On était content de le revoir, et on anticipait sa rencontre avec Loïc Piétri, qui l’attend depuis longtemps. Au lieu de cela, le champion coréen de la génération précédente (médaillé olympique et mondial 2008 et 2009, champion du monde 2010 et 2011, champion olympique 2012) a été sorti de bien triste façon sur une action confuse où la vidéo, comme souvent, n’a rien réglé. Son adversaire portugais Carlos Luz lance un petit ko-soto-gari. Le champion coréen en profite pour surpasser en yoko-tomoe-nage. L’arbitre donne ippon contre lui, la vidéo suit alors que les images de la réalisation qui passent en boucle sur l’écran, plus précises, laissent un gros doute dans l’esprit d’une partie des observateurs. Sorti de sa carrière sur une erreur d’arbitrage ? Ce serait dommage, mais c’est peut-être le cas. Kim restait de longues minutes sur le tapis, les yeux vers la table et dans le vague. Il n’y avait plus moyen pour lui de convaincre qu’il avait pris l’action à son compte, ni surtout de revenir en arrière et de ne pas prendre ce risque. C’est souvent comme cela que finit une grande carrière, un geste moins « intelligent » qu’à l’habitude, des sensations qui nous perdent au lieu de nous aider à vaincre. Cette fois, le funambule est tombé de la corde. Il n’est pas dit que nous le revoyons sur un grand championnat.
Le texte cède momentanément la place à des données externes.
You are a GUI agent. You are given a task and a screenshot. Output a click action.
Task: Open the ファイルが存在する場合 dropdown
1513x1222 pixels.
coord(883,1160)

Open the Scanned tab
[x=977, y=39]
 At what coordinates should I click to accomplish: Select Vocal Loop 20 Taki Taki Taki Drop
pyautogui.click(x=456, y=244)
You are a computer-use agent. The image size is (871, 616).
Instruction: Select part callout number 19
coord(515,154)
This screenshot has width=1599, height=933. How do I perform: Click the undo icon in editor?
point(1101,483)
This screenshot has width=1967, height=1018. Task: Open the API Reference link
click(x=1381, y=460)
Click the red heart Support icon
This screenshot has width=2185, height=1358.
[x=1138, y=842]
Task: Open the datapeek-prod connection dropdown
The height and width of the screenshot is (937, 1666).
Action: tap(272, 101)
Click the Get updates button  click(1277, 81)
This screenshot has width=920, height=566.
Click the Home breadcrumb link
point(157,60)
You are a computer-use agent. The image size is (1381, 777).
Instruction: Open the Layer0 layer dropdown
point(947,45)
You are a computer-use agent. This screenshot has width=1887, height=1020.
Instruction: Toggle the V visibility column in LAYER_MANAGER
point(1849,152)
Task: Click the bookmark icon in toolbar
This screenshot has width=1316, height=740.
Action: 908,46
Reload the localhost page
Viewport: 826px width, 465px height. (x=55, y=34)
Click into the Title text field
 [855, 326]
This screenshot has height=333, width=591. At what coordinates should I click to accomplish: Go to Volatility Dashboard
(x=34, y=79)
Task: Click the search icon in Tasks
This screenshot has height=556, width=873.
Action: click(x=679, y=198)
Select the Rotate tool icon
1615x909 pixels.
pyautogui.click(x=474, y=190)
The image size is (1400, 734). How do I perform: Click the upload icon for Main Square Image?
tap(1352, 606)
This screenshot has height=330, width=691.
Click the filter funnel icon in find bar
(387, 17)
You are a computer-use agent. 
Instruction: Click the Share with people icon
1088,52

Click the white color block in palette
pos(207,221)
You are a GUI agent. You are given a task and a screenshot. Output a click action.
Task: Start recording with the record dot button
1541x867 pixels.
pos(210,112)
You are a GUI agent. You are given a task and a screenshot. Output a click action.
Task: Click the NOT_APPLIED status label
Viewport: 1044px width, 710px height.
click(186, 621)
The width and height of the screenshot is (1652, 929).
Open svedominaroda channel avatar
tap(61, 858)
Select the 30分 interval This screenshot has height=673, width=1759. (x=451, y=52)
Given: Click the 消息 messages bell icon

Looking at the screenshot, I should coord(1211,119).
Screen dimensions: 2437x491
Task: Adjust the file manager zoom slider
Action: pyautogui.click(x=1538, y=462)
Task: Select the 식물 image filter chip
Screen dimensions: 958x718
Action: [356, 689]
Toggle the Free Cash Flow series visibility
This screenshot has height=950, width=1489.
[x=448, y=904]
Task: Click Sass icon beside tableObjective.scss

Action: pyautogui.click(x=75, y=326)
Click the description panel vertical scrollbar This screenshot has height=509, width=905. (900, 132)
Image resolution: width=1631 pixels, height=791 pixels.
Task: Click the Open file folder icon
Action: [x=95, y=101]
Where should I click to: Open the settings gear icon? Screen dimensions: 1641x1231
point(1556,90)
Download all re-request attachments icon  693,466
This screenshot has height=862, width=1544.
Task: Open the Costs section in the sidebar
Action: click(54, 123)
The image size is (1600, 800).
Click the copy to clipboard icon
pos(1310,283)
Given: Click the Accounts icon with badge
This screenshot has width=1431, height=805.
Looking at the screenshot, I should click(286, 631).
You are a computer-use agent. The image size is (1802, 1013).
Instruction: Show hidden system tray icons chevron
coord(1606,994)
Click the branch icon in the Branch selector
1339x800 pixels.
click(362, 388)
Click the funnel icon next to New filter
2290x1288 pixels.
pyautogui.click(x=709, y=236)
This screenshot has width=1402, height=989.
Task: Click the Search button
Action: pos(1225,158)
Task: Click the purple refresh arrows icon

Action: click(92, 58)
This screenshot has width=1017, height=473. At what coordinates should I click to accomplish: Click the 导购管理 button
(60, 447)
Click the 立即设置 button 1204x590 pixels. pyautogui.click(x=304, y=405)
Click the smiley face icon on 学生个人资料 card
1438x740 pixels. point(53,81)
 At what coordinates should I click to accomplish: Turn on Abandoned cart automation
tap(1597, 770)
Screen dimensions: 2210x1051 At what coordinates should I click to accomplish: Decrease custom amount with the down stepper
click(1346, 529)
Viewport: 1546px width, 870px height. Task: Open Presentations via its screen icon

La Corée avait doublé la catégorie avec la présence de Lee Seung-Su. Il fait une excellente impression, mais ne finit « que » 5e. Pas de nouvelle médaille aujourd’hui pour le Pays du Matin Calme, toujours troisième nation derrière les Kazakhs qui gardent encore leur avantage du premier jour, loin derrière un Japon de plus en plus écrasant avec quatre titres pour six finales et déjà neuf médailles. La France ? 6e nation avec ses trois médailles.

2- Que Loïc Pietri confirme nos doutes sur la dynamique actuelle de l’arbitrage…

Au détour de la conversation, de façon très factuelle. « Je trouve que ce système ne favorise pas le judo. Même moi, alors que je suis un attaquant et que je ne sais pas bien défendre, quand j’ai marqué, je commence à protéger mon avantage ». Si les combattants le disent, c’est que cela doit être vrai.